* EXERCISE DETAILS:
Begin with the line holding "Click the red" and end with the last line of the records below. Set down exactly those lines and leave out every picture.

* DATA TO PROCESS:
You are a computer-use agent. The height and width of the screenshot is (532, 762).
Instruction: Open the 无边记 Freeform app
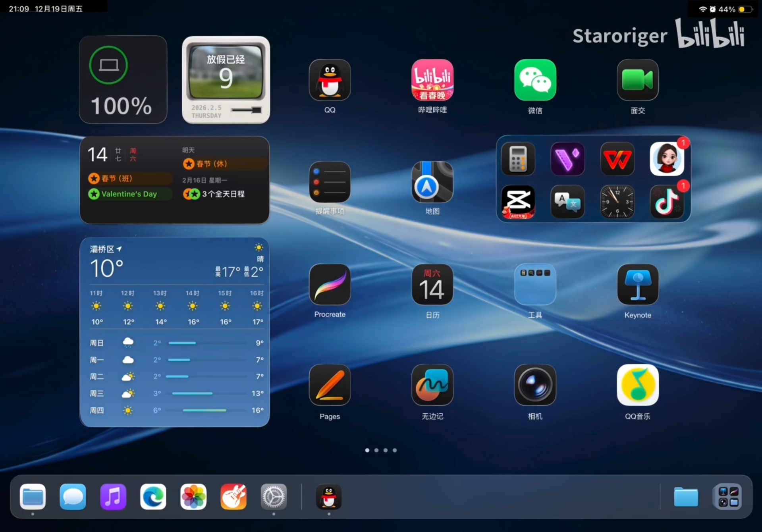point(432,385)
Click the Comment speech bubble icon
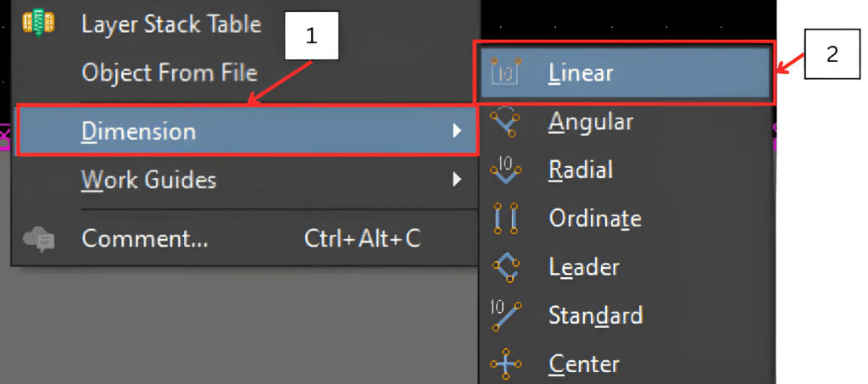The image size is (868, 384). pyautogui.click(x=39, y=240)
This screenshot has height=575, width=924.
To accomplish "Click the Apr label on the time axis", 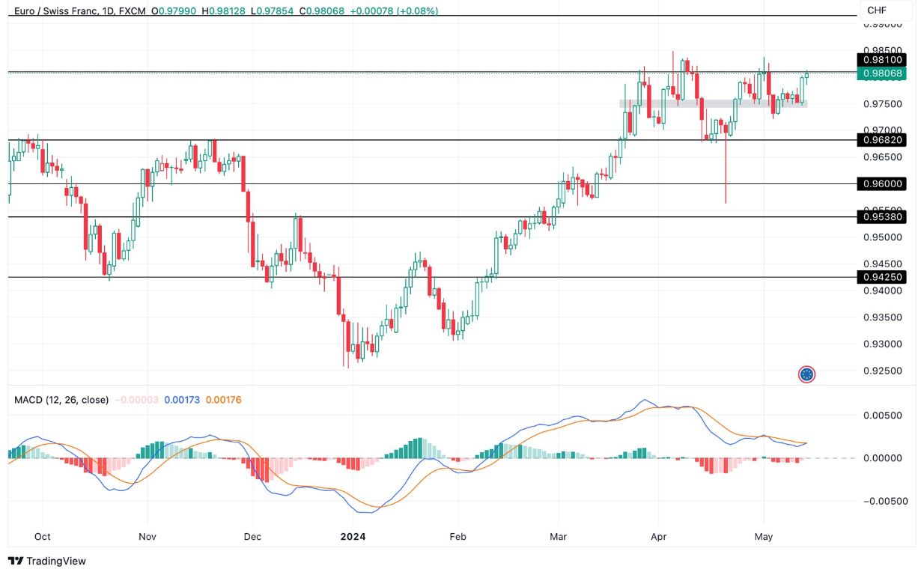I will point(659,537).
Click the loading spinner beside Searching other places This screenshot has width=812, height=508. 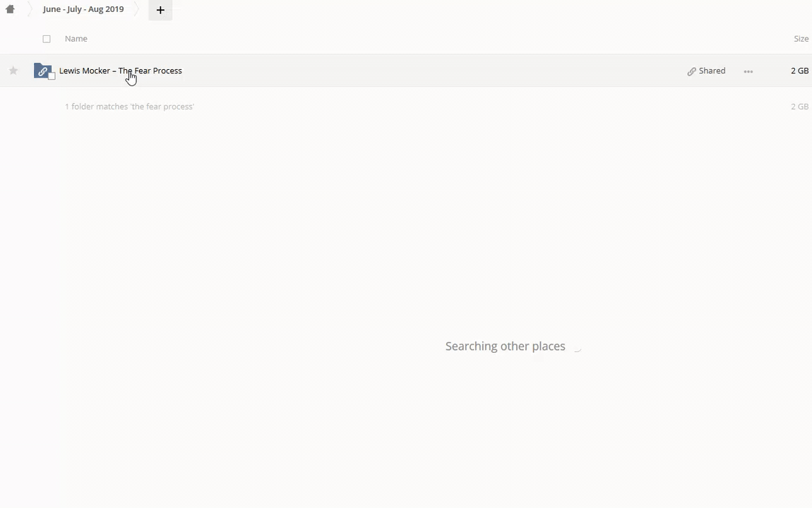pos(577,346)
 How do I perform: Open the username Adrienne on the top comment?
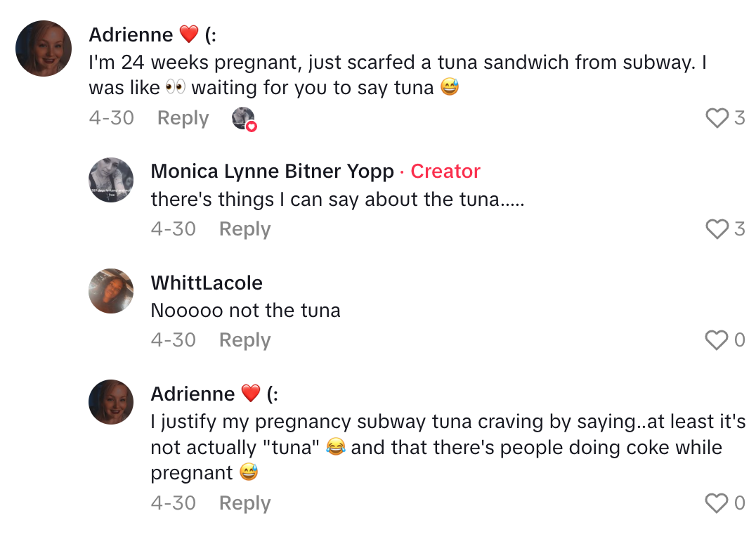click(x=131, y=34)

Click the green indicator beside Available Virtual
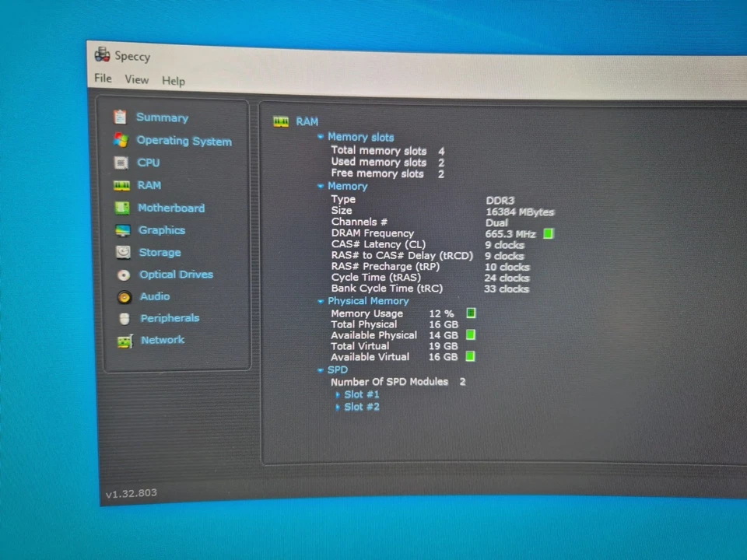tap(470, 356)
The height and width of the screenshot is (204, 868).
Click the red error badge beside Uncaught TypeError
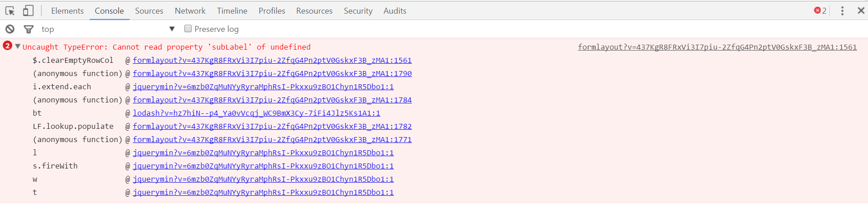click(7, 46)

* EXERCISE ANSWER:
Click the red error badge beside Uncaught TypeError
click(7, 46)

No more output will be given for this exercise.